Showing posts with label swallows. Show all posts
Showing posts with label swallows. Show all posts

Sunday, 14 November 2010

Vintaj November challenge entry

I haven't participated in the Vintaj blog challenges for ages, it feels like. But this Friday I sat down and told myself I just had to do something this time. The result was this bracelet, which I haven't named yet.

The theme of the challenge was wandering journey and at first I had a few very diparat ideas I mused over, but in the end I put them aside and instead found a new approach to the theme. For someone who's never been outside Scandinavia, what is the longest journey I've made? Apart from the usual strolls around here and the hikes in school, when do I wander the most? Well, in my dreams of cause. In dreams, everyone can travel far and wide. During night -- and sometimes also day -- we can make the most fantastic journeys and wander along magical paths. Not through the world outside, but the universe inside.

For the dreamy quality, the soft air of reverie, I choose to work with romantic "rose opal" tones. Pink is not a colour I use very often, but I've accumulated some light pink opalescent beads lately and they seemed perfect for this. I used picasso finish Czech glass beads, where the brownish finish blended well with the Vintaj brass components. The rows of dreamy beads and brass flowers are held by two swallows, birds that also fit the theme. Not just soaring high in the air, wandering freely above our heads, but also because of their annual great travels: migrating to Africa in autumn and returning to us here in the North again in spring/summer. They travel far and free -- like we can do in our dreams.


If you like this bracelet and want to vote for it, you find the poll here. Votes are always very appreciated. Don't forget to check out the other lovely entries as well. Unfortunatly, it's one one vote per person so you can just vote for one of your favourites. Last day to vote is 19 November.

Monday, 9 August 2010

How I suspended a brass sparrow


I won this brass stamping in the shape of a flying sparrow at the Vintaj blog. The easiest way to use this stamping as a pendant is just to attach wire, jump rings or a stringing material of your choice to the corners where wing meets tail. The way you can see it done in Vintaj's own examples. I was playing around with my swooping swallow, not sure what I wanted to do with it. I had been interested in getting one to make Melanie Brooks' cool Arteria Arcanum Pendant, but I don't have the supplies to make anything similar.

## Aim 1
In the jewelry blog text, what was the theme of the Vintaj November challenge?
## Aim 2
Continue the jewelry blog text from the point at which it stops.

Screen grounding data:

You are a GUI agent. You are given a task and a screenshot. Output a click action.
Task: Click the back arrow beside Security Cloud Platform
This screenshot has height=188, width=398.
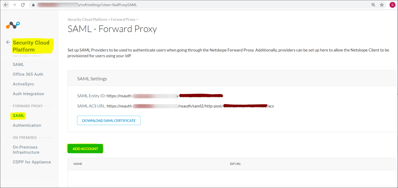coord(8,42)
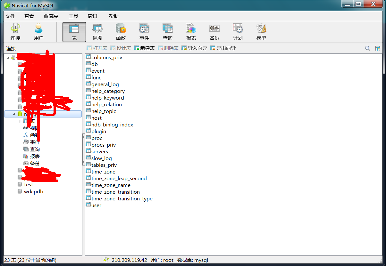The width and height of the screenshot is (386, 266).
Task: Click the 导入向导 (Import Wizard) button
Action: point(194,48)
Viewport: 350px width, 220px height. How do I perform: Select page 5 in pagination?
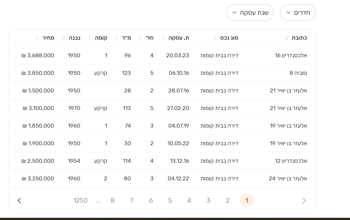coord(170,200)
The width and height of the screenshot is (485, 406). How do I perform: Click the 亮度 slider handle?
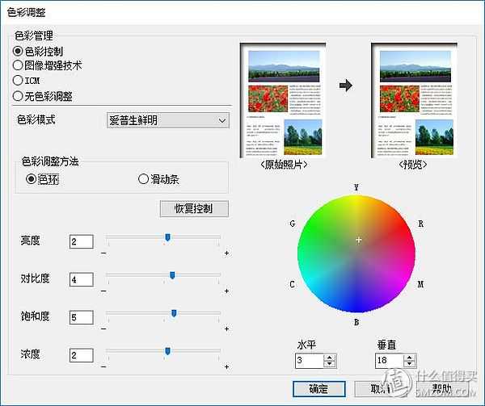pyautogui.click(x=167, y=237)
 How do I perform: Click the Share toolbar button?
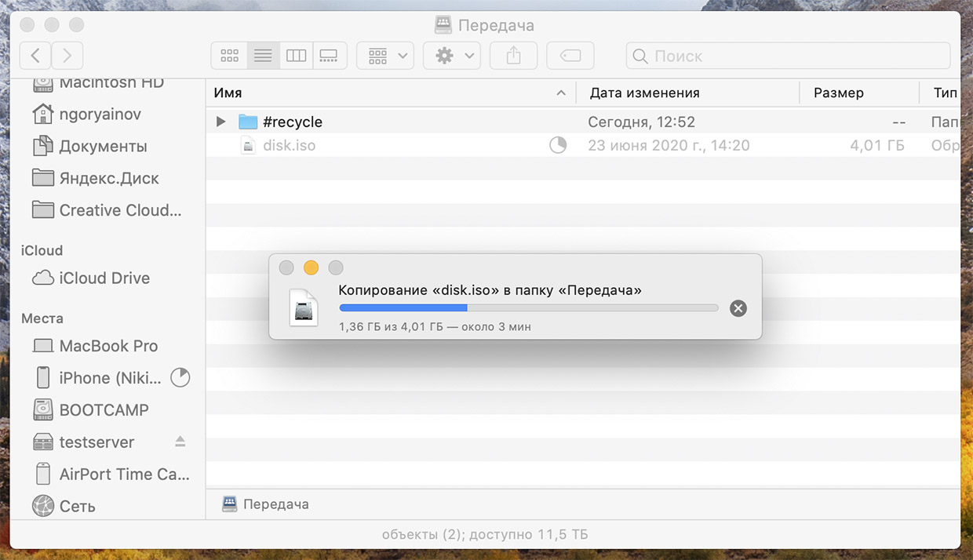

## Written reply 1
Wandering journey.

## Written reply 2
Instead, when sorting my Vintaj loot -- som bought, some won -- I found some leaf charms I'd bought to make a necklace never realised. What if... I thought. Soon I had begun bending by leaf charm to make the suspension you can see above. Here's some instructions for how I made it.


First I put the charm through the corner of the hole between one of the wings and the tail, flipside up and placed so the leaves where pointing inwards and the loop was beyond the tip of the wing/tail.

Then I just bent the soft, malleable brass charm so that the leaves now faces outwards, laying over the loop. I pushed the two sides of the charm together to minimize the gap and thereby not risking the charm falling off. Then I repeated the steps with another leaf charm around the second wing tip.


I carfully manipulated each leaf, moving it to one side or the other while holding the rest of the charm still, until I felt they were in the right position. As I use the same charm on both sides and the charms are asymmetrical, I didn't want the leaves to look as though one was just an identical but upsidedown version of the other.


The holes between the wings and tail are so large I could use the charms as hook-and-eye clasps, hooking the leaves around the tail, but I was afraid the thin soft charms would too easily be bent when using the "clasp", which could lead to the charm snapping from metal fatigue.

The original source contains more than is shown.